**Exercise:**
Once you reach the line containing "You are a GUI" in the data below, restate each line word for word up to and including the one containing "Task: Toggle the bottom panel visibility".

**Input for this task:**

■ ■ ■

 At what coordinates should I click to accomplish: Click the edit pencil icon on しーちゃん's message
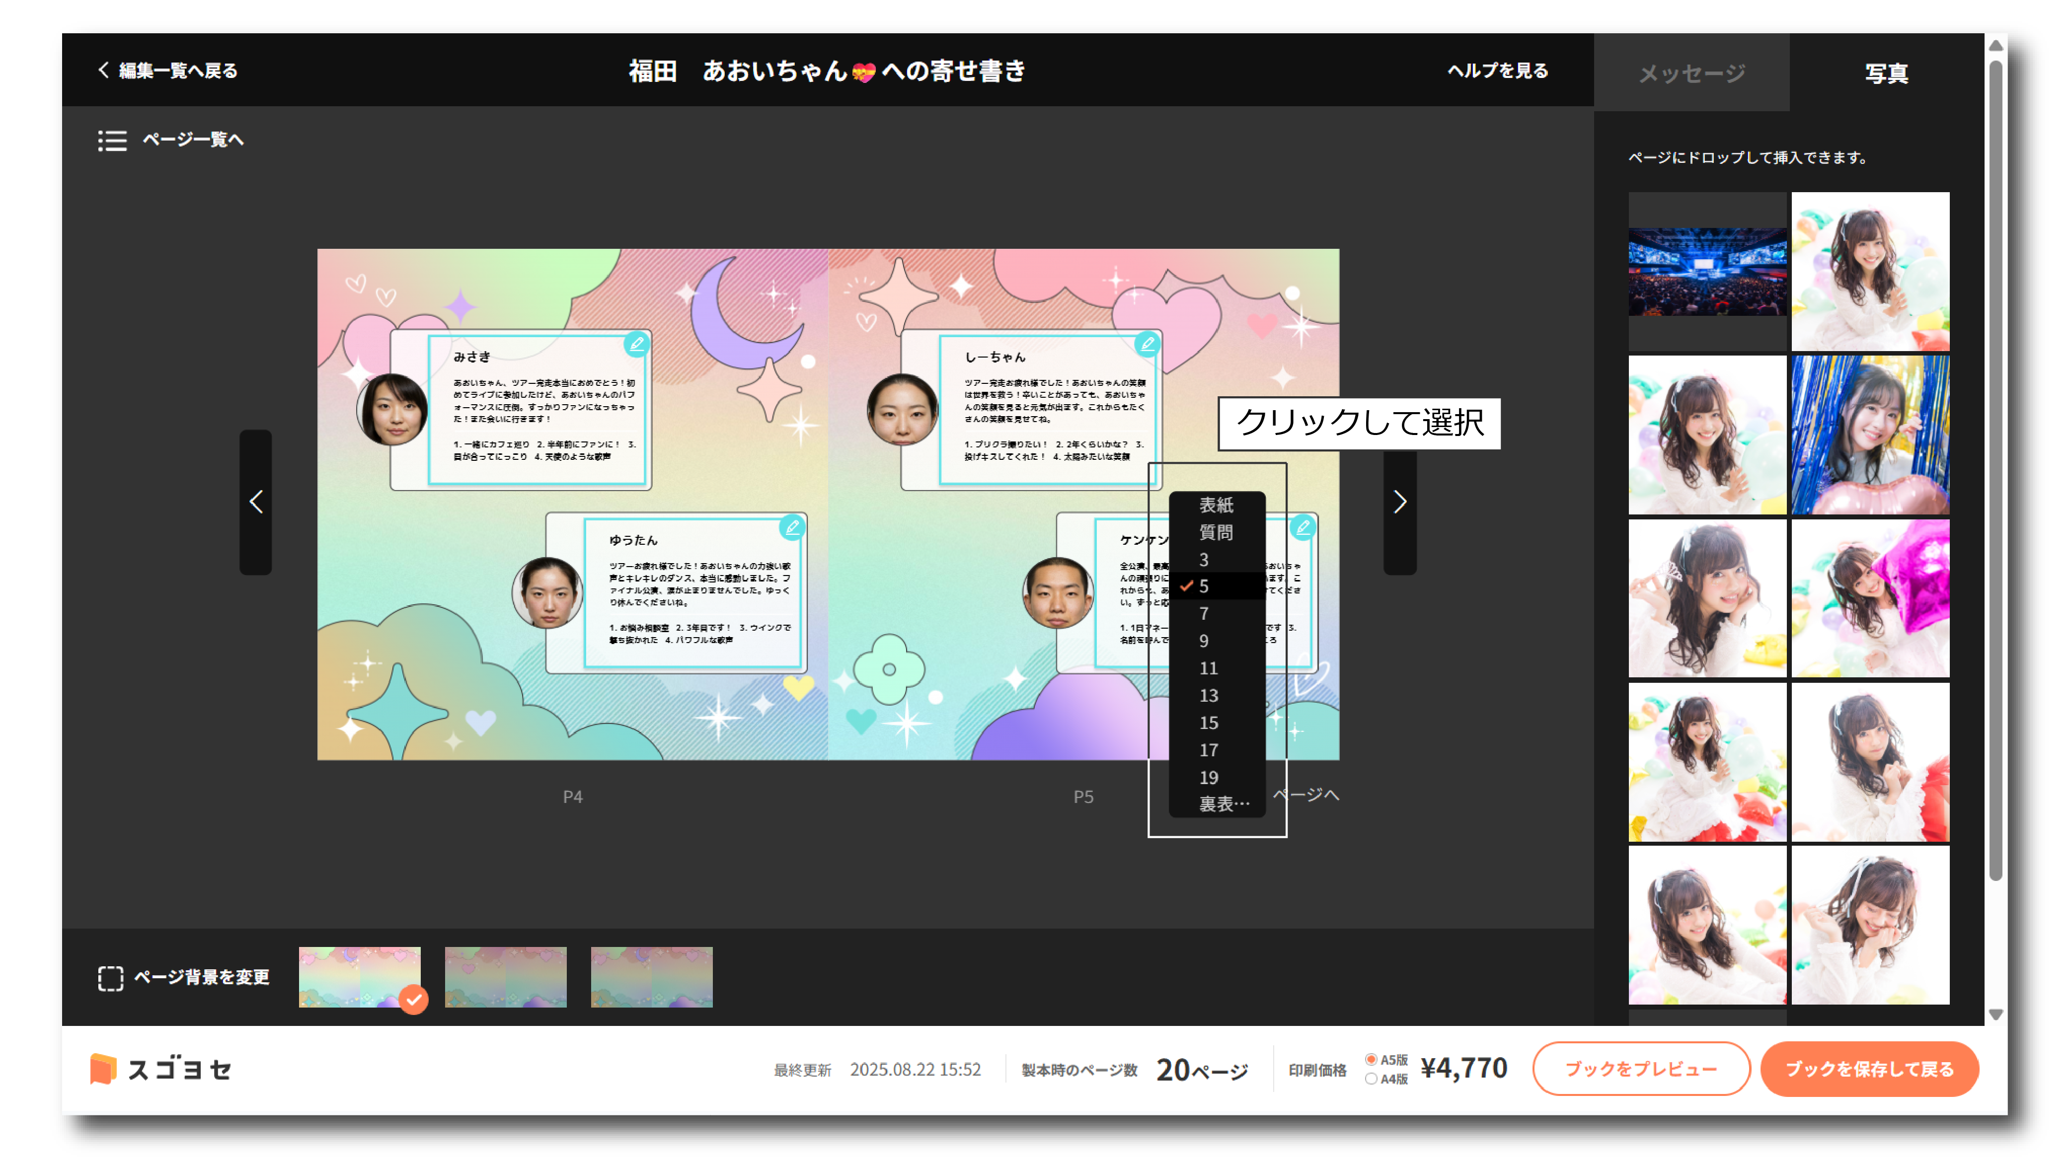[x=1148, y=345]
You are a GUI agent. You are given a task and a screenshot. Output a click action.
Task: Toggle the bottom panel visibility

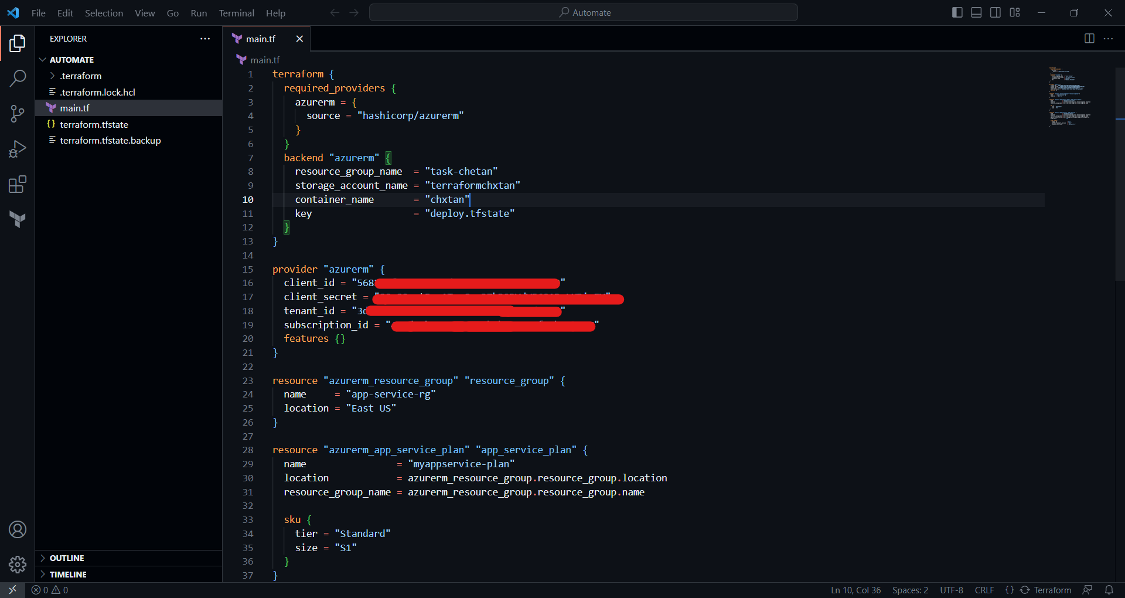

■ ■ ■

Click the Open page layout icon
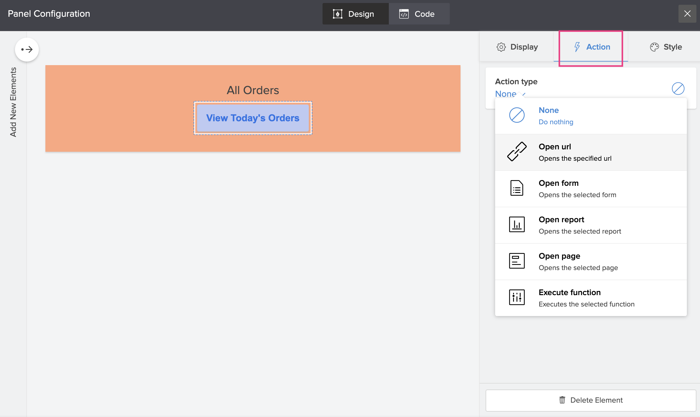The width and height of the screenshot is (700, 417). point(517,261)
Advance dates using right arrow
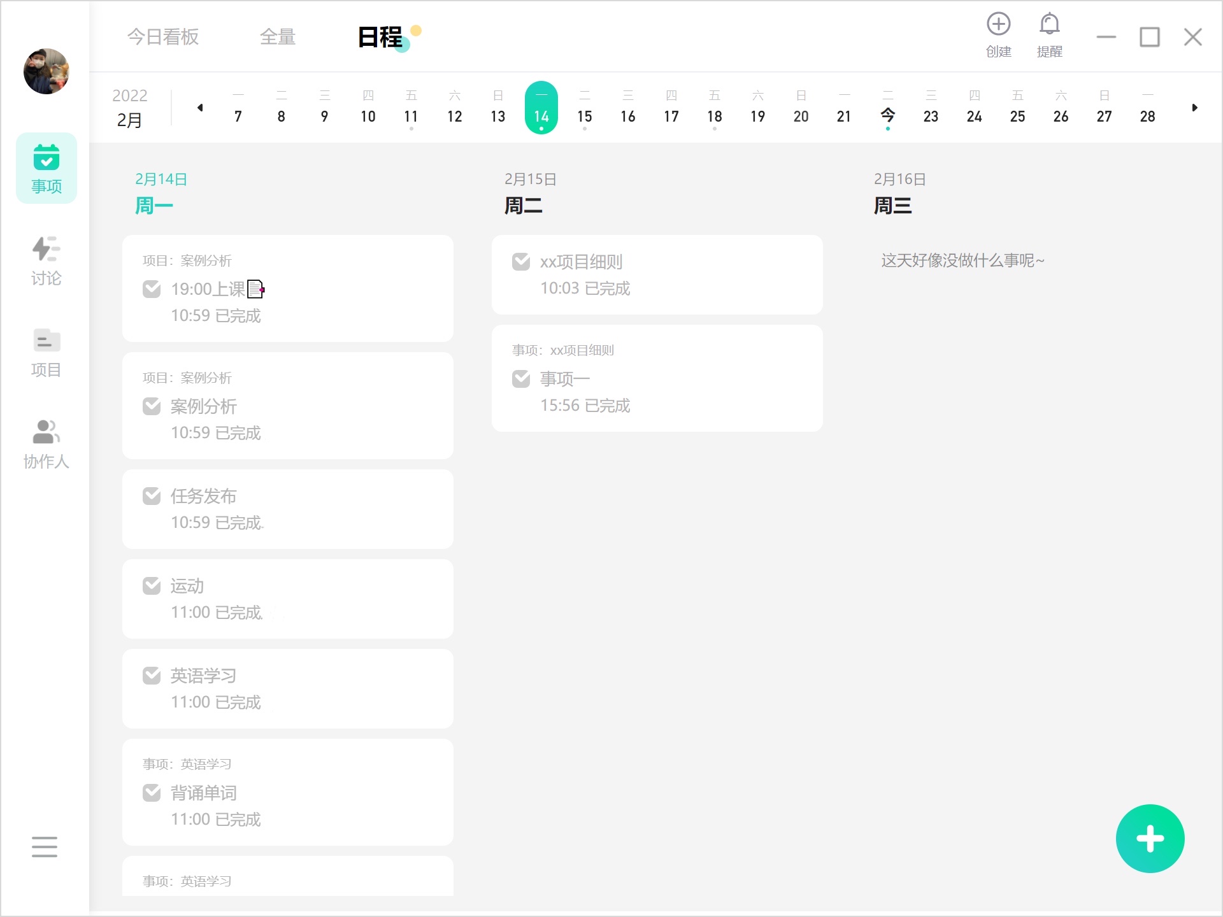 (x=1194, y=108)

■ ■ ■

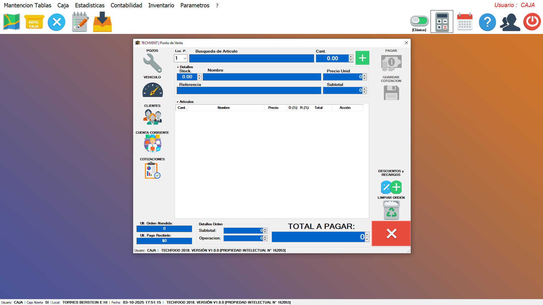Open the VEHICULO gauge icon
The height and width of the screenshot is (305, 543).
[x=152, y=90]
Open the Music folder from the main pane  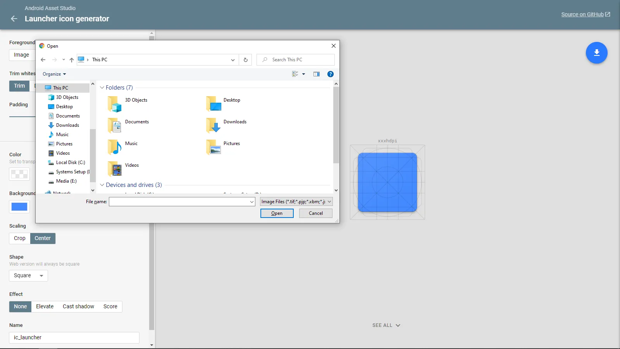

■ ■ ■

**Solution for this problem:**
You are a GUI agent. You are given a task and a screenshot. Output a click action.
Task: Toggle the bottom panel visibility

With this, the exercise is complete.